◆ STORED DATA:

━━━━━━━━━━━━━━━━━━━━━━━━━━━━━━

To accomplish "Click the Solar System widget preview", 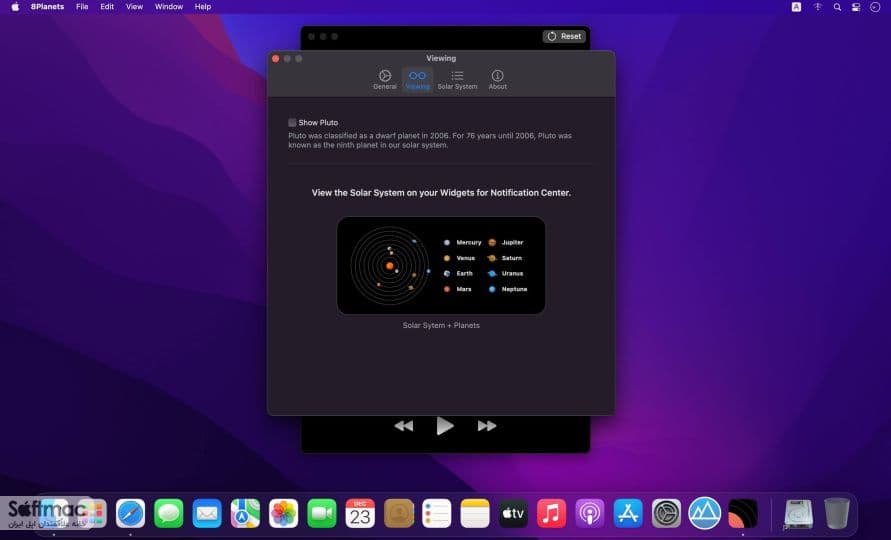I will click(x=441, y=265).
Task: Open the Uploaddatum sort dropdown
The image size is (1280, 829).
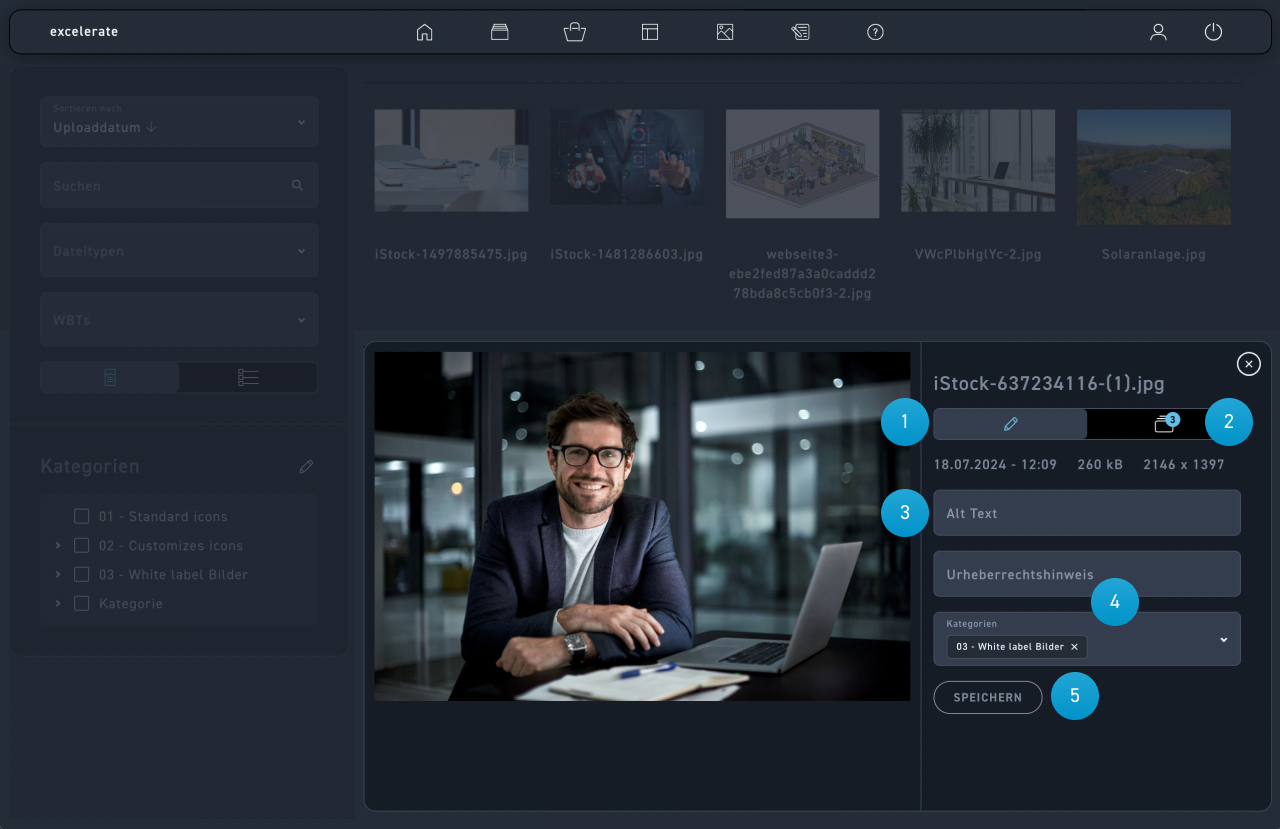Action: (x=179, y=122)
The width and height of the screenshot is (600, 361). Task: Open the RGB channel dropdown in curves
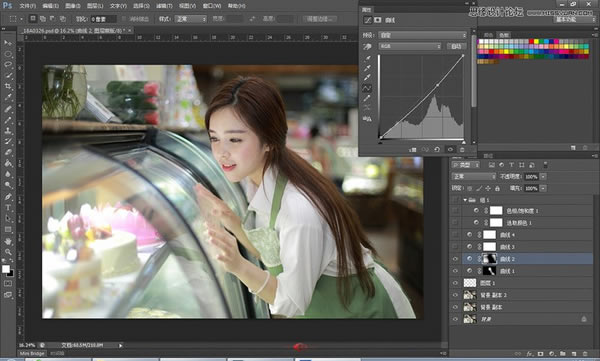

━━━━━━━━━━━━━━━━━━━━━━━━━━━━━━

◆ ASSIGNED TASK:
Write out exactly, with no pictures, each line from the one containing "Task: Open the Uploaddatum sort dropdown" through the last line of the listing above, both included.

◆ WRITTEN SOLUTION:
Task: Open the Uploaddatum sort dropdown
The image size is (1280, 829).
Action: (x=179, y=122)
The width and height of the screenshot is (600, 361). Task: Open the RGB channel dropdown in curves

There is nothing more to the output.